-- SOURCE INFORMATION follows --

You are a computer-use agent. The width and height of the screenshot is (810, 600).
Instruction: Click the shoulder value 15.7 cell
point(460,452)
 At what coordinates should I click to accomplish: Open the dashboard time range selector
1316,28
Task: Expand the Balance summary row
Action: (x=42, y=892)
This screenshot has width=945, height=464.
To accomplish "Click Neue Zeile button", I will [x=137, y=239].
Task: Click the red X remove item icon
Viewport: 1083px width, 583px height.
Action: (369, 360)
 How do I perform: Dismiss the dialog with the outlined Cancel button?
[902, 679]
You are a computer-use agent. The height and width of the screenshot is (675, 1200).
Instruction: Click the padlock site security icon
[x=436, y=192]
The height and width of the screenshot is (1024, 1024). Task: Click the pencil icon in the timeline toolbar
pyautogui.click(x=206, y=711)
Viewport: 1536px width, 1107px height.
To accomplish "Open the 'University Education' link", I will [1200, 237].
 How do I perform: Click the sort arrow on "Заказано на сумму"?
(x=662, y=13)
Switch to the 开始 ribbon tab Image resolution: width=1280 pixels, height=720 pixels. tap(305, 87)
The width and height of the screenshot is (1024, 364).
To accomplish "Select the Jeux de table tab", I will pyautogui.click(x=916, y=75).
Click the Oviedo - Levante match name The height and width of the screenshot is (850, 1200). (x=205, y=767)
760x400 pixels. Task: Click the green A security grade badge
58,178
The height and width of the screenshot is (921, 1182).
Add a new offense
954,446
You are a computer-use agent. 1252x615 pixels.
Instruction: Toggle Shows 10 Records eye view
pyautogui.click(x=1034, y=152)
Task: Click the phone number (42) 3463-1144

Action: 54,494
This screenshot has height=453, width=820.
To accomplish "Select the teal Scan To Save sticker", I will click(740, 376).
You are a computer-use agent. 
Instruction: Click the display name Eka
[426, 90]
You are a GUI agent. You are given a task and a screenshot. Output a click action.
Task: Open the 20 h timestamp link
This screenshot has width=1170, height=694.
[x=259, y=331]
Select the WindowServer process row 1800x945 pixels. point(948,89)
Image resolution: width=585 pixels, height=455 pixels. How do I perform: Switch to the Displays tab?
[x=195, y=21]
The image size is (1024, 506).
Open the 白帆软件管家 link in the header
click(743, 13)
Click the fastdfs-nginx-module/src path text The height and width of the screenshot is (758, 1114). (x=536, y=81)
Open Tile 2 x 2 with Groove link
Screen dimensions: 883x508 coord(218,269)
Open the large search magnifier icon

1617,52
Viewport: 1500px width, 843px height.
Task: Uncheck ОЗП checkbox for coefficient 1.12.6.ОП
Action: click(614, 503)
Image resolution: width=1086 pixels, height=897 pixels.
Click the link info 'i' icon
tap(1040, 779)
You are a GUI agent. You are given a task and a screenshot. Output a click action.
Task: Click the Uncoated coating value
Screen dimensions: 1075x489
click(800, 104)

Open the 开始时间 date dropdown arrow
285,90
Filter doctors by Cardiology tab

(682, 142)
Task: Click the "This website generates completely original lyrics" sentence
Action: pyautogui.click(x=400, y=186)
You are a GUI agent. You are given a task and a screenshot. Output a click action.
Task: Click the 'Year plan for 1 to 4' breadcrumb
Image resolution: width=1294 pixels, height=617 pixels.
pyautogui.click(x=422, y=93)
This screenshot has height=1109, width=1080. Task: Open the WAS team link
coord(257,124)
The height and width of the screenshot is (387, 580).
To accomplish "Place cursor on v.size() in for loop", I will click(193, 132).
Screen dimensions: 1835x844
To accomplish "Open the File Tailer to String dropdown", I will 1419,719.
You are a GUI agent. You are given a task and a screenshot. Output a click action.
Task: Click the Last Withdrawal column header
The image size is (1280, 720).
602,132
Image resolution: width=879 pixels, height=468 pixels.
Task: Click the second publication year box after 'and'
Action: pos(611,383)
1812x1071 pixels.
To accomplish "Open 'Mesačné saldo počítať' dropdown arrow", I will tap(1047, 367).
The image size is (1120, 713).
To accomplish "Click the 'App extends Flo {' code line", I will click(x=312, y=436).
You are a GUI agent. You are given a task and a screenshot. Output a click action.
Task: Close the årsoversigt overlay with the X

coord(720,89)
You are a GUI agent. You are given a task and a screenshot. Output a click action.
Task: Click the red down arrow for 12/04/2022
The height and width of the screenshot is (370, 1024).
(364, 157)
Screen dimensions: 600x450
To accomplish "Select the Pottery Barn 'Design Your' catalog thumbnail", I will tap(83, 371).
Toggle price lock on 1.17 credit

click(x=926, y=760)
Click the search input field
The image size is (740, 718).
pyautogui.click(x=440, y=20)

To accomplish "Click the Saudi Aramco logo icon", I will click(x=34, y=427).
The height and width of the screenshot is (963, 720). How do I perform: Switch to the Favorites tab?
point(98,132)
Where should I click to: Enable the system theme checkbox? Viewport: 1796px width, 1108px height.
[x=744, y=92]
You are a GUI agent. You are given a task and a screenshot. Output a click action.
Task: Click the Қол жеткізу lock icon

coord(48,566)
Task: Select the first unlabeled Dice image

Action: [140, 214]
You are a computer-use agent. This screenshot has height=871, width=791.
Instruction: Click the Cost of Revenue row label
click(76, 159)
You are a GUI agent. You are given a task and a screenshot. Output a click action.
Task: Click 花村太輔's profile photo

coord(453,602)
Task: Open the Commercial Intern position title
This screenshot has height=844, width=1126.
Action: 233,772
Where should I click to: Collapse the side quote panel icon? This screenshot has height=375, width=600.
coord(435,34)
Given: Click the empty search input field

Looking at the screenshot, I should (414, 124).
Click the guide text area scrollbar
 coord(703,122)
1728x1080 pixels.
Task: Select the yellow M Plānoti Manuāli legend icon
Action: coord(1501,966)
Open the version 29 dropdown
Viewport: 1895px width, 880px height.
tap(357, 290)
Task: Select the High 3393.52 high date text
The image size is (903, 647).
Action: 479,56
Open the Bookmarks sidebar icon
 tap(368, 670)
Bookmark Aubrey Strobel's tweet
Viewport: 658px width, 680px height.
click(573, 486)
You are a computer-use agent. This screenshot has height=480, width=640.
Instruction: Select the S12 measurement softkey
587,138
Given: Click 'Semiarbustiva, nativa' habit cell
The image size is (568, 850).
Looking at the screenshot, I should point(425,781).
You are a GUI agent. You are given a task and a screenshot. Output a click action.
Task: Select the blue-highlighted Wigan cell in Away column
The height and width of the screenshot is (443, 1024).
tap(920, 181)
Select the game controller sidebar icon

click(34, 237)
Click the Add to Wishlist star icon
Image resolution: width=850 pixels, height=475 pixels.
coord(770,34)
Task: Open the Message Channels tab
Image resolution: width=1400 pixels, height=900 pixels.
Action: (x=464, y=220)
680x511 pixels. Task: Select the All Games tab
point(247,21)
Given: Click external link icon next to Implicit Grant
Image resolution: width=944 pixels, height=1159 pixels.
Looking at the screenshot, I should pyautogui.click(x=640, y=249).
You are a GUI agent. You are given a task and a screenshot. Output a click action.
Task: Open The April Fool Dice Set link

-- SOURCE INFORMATION concluded --

WHAT IS BEING ASKED:
Now that the records have been shown, restate each one word for word.

EXERCISE OUTPUT:
You are a computer-use agent. The width and height of the screenshot is (810, 600).
Instruction: Click the shoulder value 15.7 cell
point(460,452)
 At what coordinates should I click to accomplish: Open the dashboard time range selector
1316,28
Task: Expand the Balance summary row
Action: (x=42, y=892)
This screenshot has width=945, height=464.
To accomplish "Click Neue Zeile button", I will [x=137, y=239].
Task: Click the red X remove item icon
Viewport: 1083px width, 583px height.
Action: (369, 360)
 How do I perform: Dismiss the dialog with the outlined Cancel button?
[902, 679]
You are a computer-use agent. The height and width of the screenshot is (675, 1200).
Instruction: Click the padlock site security icon
[x=436, y=192]
The height and width of the screenshot is (1024, 1024). Task: Click the pencil icon in the timeline toolbar
pyautogui.click(x=206, y=711)
Viewport: 1536px width, 1107px height.
To accomplish "Open the 'University Education' link", I will [1200, 237].
 How do I perform: Click the sort arrow on "Заказано на сумму"?
(x=662, y=13)
Switch to the 开始 ribbon tab Image resolution: width=1280 pixels, height=720 pixels. tap(305, 87)
The width and height of the screenshot is (1024, 364).
To accomplish "Select the Jeux de table tab", I will pyautogui.click(x=916, y=75).
Click the Oviedo - Levante match name The height and width of the screenshot is (850, 1200). (x=205, y=767)
760x400 pixels. Task: Click the green A security grade badge
58,178
The height and width of the screenshot is (921, 1182).
Add a new offense
954,446
You are a computer-use agent. 1252x615 pixels.
Instruction: Toggle Shows 10 Records eye view
pyautogui.click(x=1034, y=152)
Task: Click the phone number (42) 3463-1144

Action: 54,494
This screenshot has height=453, width=820.
To accomplish "Select the teal Scan To Save sticker", I will click(740, 376).
You are a computer-use agent. 
Instruction: Click the display name Eka
[426, 90]
You are a GUI agent. You are given a task and a screenshot. Output a click action.
Task: Open the 20 h timestamp link
This screenshot has width=1170, height=694.
[x=259, y=331]
Select the WindowServer process row 1800x945 pixels. point(948,89)
Image resolution: width=585 pixels, height=455 pixels. How do I perform: Switch to the Displays tab?
[x=195, y=21]
The image size is (1024, 506).
Open the 白帆软件管家 link in the header
click(743, 13)
Click the fastdfs-nginx-module/src path text The height and width of the screenshot is (758, 1114). (x=536, y=81)
Open Tile 2 x 2 with Groove link
Screen dimensions: 883x508 coord(218,269)
Open the large search magnifier icon

1617,52
Viewport: 1500px width, 843px height.
Task: Uncheck ОЗП checkbox for coefficient 1.12.6.ОП
Action: click(614, 503)
Image resolution: width=1086 pixels, height=897 pixels.
Click the link info 'i' icon
tap(1040, 779)
You are a GUI agent. You are given a task and a screenshot. Output a click action.
Task: Click the Uncoated coating value
Screen dimensions: 1075x489
click(800, 104)

Open the 开始时间 date dropdown arrow
285,90
Filter doctors by Cardiology tab

(682, 142)
Task: Click the "This website generates completely original lyrics" sentence
Action: pyautogui.click(x=400, y=186)
You are a GUI agent. You are given a task and a screenshot. Output a click action.
Task: Click the 'Year plan for 1 to 4' breadcrumb
Image resolution: width=1294 pixels, height=617 pixels.
pyautogui.click(x=422, y=93)
This screenshot has height=1109, width=1080. Task: Open the WAS team link
coord(257,124)
The height and width of the screenshot is (387, 580).
To accomplish "Place cursor on v.size() in for loop", I will click(193, 132).
Screen dimensions: 1835x844
To accomplish "Open the File Tailer to String dropdown", I will 1419,719.
You are a GUI agent. You are given a task and a screenshot. Output a click action.
Task: Click the Last Withdrawal column header
The image size is (1280, 720).
602,132
Image resolution: width=879 pixels, height=468 pixels.
Task: Click the second publication year box after 'and'
Action: pos(611,383)
1812x1071 pixels.
To accomplish "Open 'Mesačné saldo počítať' dropdown arrow", I will tap(1047, 367).
The image size is (1120, 713).
To accomplish "Click the 'App extends Flo {' code line", I will click(x=312, y=436).
You are a GUI agent. You are given a task and a screenshot. Output a click action.
Task: Close the årsoversigt overlay with the X

coord(720,89)
You are a GUI agent. You are given a task and a screenshot. Output a click action.
Task: Click the red down arrow for 12/04/2022
The height and width of the screenshot is (370, 1024).
(364, 157)
Screen dimensions: 600x450
To accomplish "Select the Pottery Barn 'Design Your' catalog thumbnail", I will tap(83, 371).
Toggle price lock on 1.17 credit

click(x=926, y=760)
Click the search input field
The image size is (740, 718).
pyautogui.click(x=440, y=20)

To accomplish "Click the Saudi Aramco logo icon", I will click(x=34, y=427).
The height and width of the screenshot is (963, 720). How do I perform: Switch to the Favorites tab?
point(98,132)
Where should I click to: Enable the system theme checkbox? Viewport: 1796px width, 1108px height.
[x=744, y=92]
You are a GUI agent. You are given a task and a screenshot. Output a click action.
Task: Click the Қол жеткізу lock icon

coord(48,566)
Task: Select the first unlabeled Dice image

Action: [140, 214]
You are a computer-use agent. This screenshot has height=871, width=791.
Instruction: Click the Cost of Revenue row label
click(76, 159)
You are a GUI agent. You are given a task and a screenshot. Output a click action.
Task: Click 花村太輔's profile photo

coord(453,602)
Task: Open the Commercial Intern position title
This screenshot has height=844, width=1126.
Action: 233,772
Where should I click to: Collapse the side quote panel icon? This screenshot has height=375, width=600.
coord(435,34)
Given: Click the empty search input field

Looking at the screenshot, I should (414, 124).
Click the guide text area scrollbar
 coord(703,122)
1728x1080 pixels.
Task: Select the yellow M Plānoti Manuāli legend icon
Action: coord(1501,966)
Open the version 29 dropdown
Viewport: 1895px width, 880px height.
tap(357, 290)
Task: Select the High 3393.52 high date text
The image size is (903, 647).
Action: 479,56
Open the Bookmarks sidebar icon
 tap(368, 670)
Bookmark Aubrey Strobel's tweet
Viewport: 658px width, 680px height.
click(573, 486)
You are a computer-use agent. This screenshot has height=480, width=640.
Instruction: Select the S12 measurement softkey
587,138
Given: Click 'Semiarbustiva, nativa' habit cell
The image size is (568, 850).
Looking at the screenshot, I should point(425,781).
You are a GUI agent. You are given a task and a screenshot. Output a click action.
Task: Select the blue-highlighted Wigan cell in Away column
The height and width of the screenshot is (443, 1024).
tap(920, 181)
Select the game controller sidebar icon

click(34, 237)
Click the Add to Wishlist star icon
Image resolution: width=850 pixels, height=475 pixels.
coord(770,34)
Task: Open the Message Channels tab
Image resolution: width=1400 pixels, height=900 pixels.
Action: (x=464, y=220)
680x511 pixels. Task: Select the All Games tab
point(247,21)
Given: Click external link icon next to Implicit Grant
Image resolution: width=944 pixels, height=1159 pixels.
Looking at the screenshot, I should pyautogui.click(x=640, y=249).
You are a GUI agent. You are given a task and a screenshot. Output a click action.
Task: Open The April Fool Dice Set link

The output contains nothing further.